I’m
feeling really excited this week because after six years, the Driveway from
Hell finally is going to be paved. My driveway has been a proverbial thorn in
my side ever since the first day it was created, back in 2007. I have never
liked it, and obviously, it’s never been too fond of me, either, because all
it’s ever done is cause me grief. I swear there is a family of evil trolls
living underneath it.
For
one thing, it never was supposed to exist. When I first checked out the land,
all 7.5 acres of it, as a prospective place to build a house, it had a dirt,
weed-covered driveway leading from a nice cul-de-sac with several houses
nearby. The driveway ended in an area of the land that already had been cleared
– a perfect spot for our future house.
It
wasn’t until after my husband and I bought the land that we learned we couldn’t
get a driveway permit for the existing driveway. The town informed us that the
only place we’d be permitted to put a driveway would be on the far side of the
property, in the middle of nowhere on a private road.
I
still can remember standing at the “permitted” spot and staring at nothing but
thick woods crammed with giant, towering trees, and wondering how on earth I
ever was going to put a driveway through there. Images of Tarzan, carrying a
machete and swinging through the trees, came to mind.
I
ended up hiring a contractor and a surveyor and they set to work. Four months
and nearly $20,000 later, I had a driveway – all 400 feet of it. The darned thing was so long, it looked as
if it should have had a tollbooth at the end of it.
The contractor then decided to line the new
driveway with truckloads of crushed rock. The rocks were pretty big and
sharp-edged. Walking on them was like walking over a landslide. And trying to
plow the driveway after a snowstorm also was a disaster, because most of the
rocks ended up on my front lawn. By the end of the year, I was so fed up, I
called in another contractor to get rid of the rocks and put down gravel.
The
gravel driveway was much smoother underfoot, but it still made a mess when it
was plowed. Instead of chunks of rock landing on my lawn, the plow spewed
gravel everywhere, including on my front porch. After the spring thaw, I raked
up over 40 buckets of gravel from the lawn. And even then, when I mowed the
grass, the mower kept kicking up gravel and pelting me with it.
I
also had a difficult time adjusting to such a long driveway.

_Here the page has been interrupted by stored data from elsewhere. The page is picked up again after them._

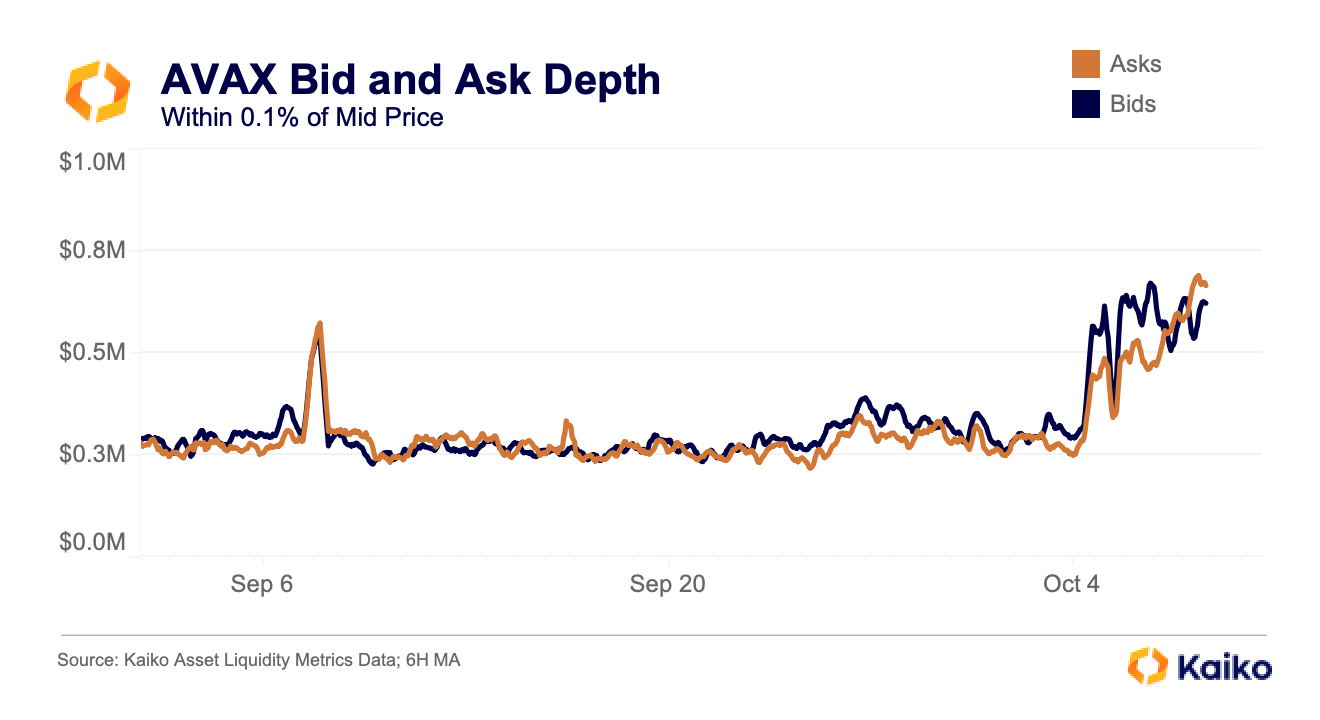This screenshot has height=720, width=1320.
Task: Click the $1.0M y-axis label
Action: coord(91,162)
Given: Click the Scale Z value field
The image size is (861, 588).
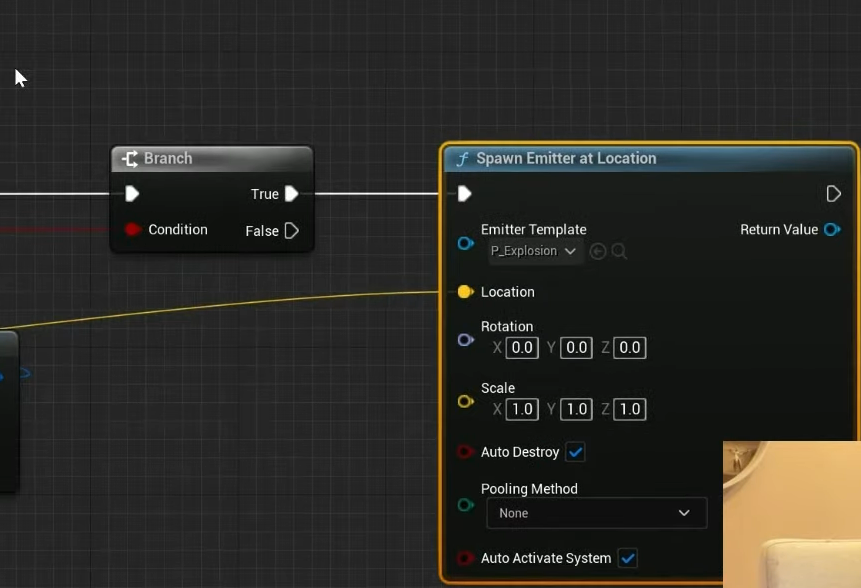Looking at the screenshot, I should (x=630, y=409).
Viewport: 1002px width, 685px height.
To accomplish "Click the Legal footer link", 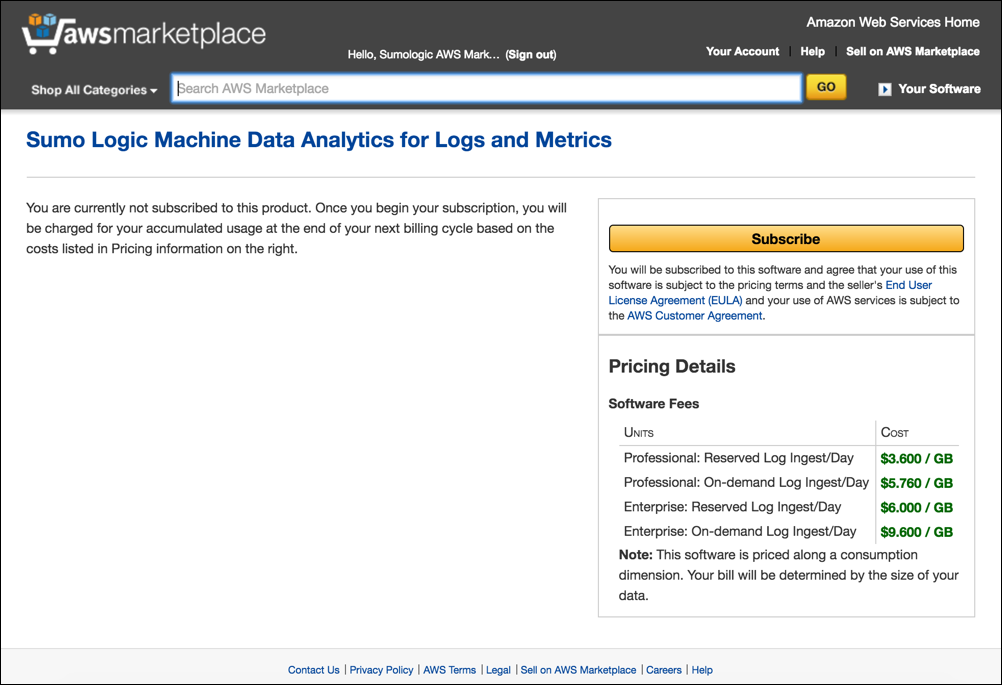I will 498,670.
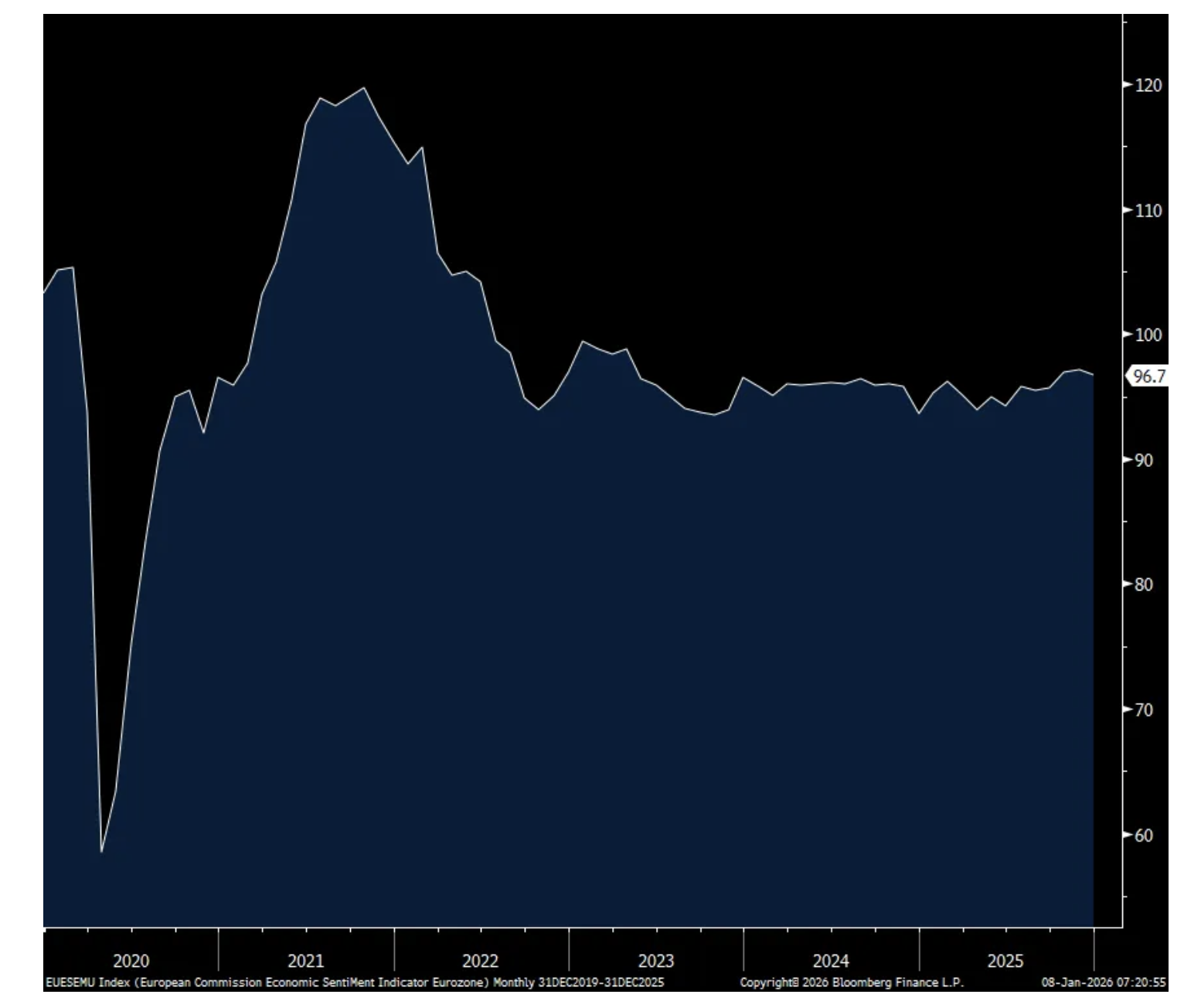Click the 80 tick on the y-axis
The image size is (1201, 1008).
[1143, 584]
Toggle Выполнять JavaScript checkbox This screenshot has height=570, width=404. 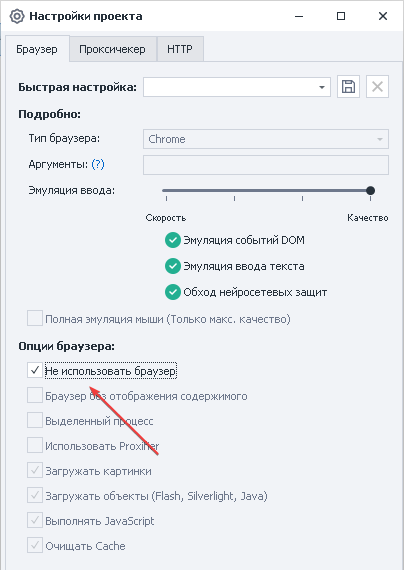click(x=35, y=521)
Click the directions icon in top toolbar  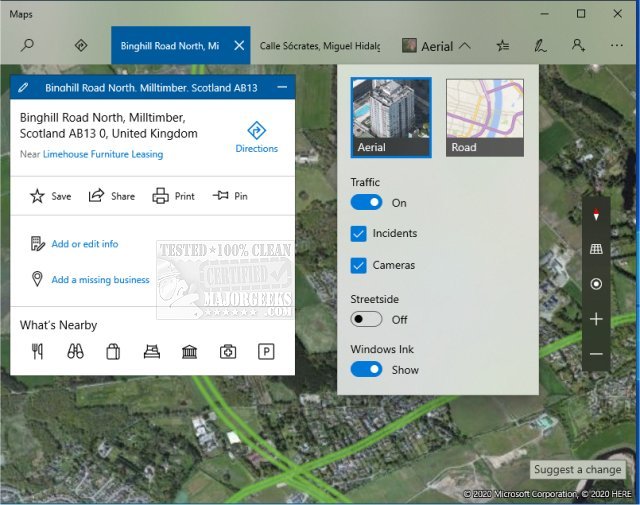tap(82, 45)
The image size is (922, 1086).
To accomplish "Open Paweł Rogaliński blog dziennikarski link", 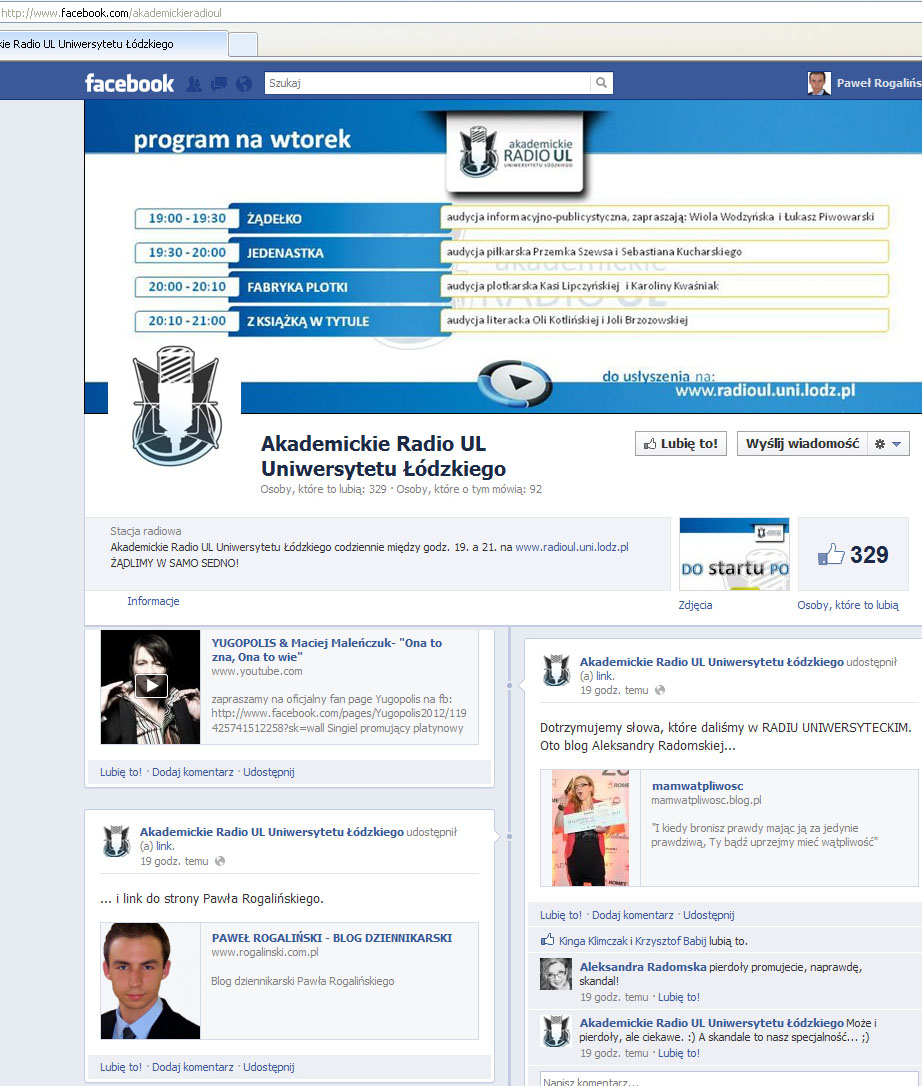I will coord(332,938).
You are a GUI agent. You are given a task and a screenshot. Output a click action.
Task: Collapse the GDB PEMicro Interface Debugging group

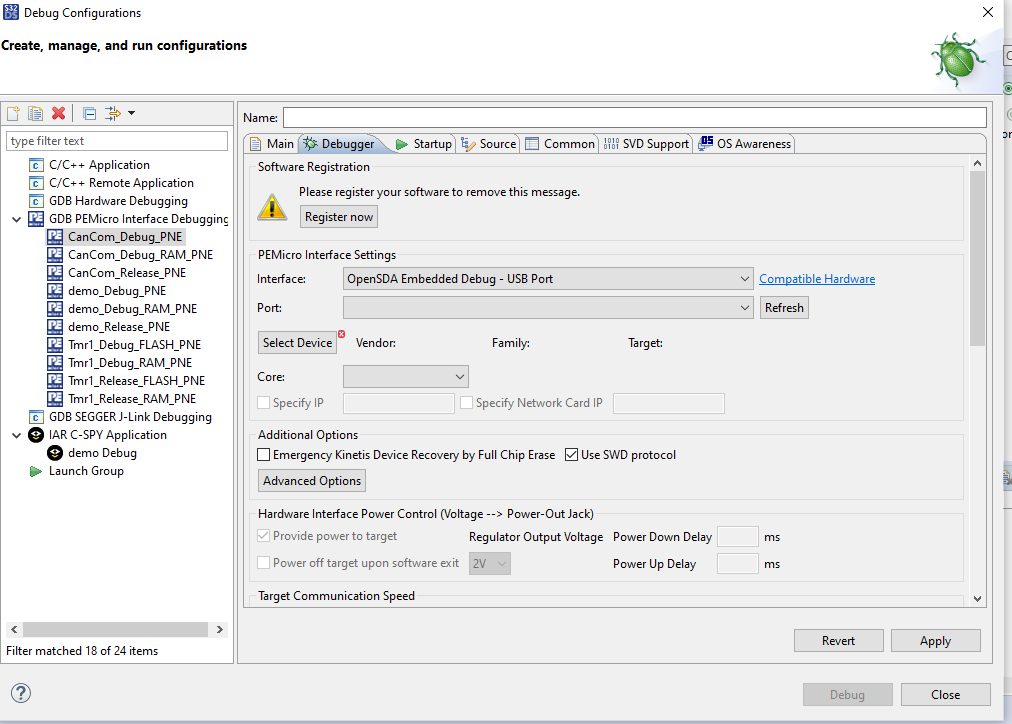click(15, 218)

Where we used to
live, I could run out in my nightgown to get the mail. But with a 400-ft.
driveway, it was more like a hike. I had to put on my jogging outfit and
running shoes just to make it down to the mailbox. The same with taking out the
trash. By the time I wheeled the barrels to the end of the driveway, especially
through all of the gravel, I nearly needed CPR.
And
the cost of hiring someone to plow the driveway was astronomical. One month,
when we had four snowstorms, I nearly had to mortgage the house to pay the guy.
The
gravel finally irritated me to the point where I decided to replace it with
something else – some kind of mixture of dirt and recycled bits of asphalt. The
asphalt in the dirt was supposed to help pack it down and make it more solid.
It
looked good and seemed solid, but I soon learned it caused another problem I
hadn’t had with the chunks of rock or the gravel. Rain transformed the driveway
into a 400-ft. strip of mud. When I walked down to get the mail, the mud would
suck the shoes right off my feet. And every time a truck drove up the driveway,
it left huge tire-track ruts that never flattened out. The driveway ended up
looking like a topographical map of the Himalayas.
The
year before last, when we had a bad snowstorm in October, the ground wasn’t yet
frozen, so when the plow came to clear my driveway, I ended up with a mountain
of mud in the middle of my front lawn. I’m not exaggerating, the pile was
taller than I was, and a whole lot wider. While other people were shoveling
snow, I was shoveling mud. And the dogs and I tracked so much of it into the
house, I could have sprinkled seeds on the floors and grown a crop of corn.
The
only reason why I’d never had the driveway paved was because the guy who built
it told me it would cost over $20,000 because the driveway was so long. But over
time, I came to realize that with the money I’d already spent on the rocks,
gravel and dirt, I probably could have paid for enough asphalt to pave my
entire neighborhood.
So
this year I finally got brave and called several paving companies for estimates,
even though I was pretty sure I’d need a defibrillator when I heard the cost. I
was shocked to learn it was about half of what I’d anticipated. I even blurted
out to one of the pavers when he quoted his price, “Is that all?”
“Boy,
I rarely hear that!” he said, shaking his head and chuckling. “I can charge you
more, if it will make you happy.”
Last
week, the pavers I hired arrived to prepare my driveway for paving. They
smoothed it and packed it down, evened it out and leveled it. A good portion of
the job was done with some piece of heavy equipment that vibrated the ground.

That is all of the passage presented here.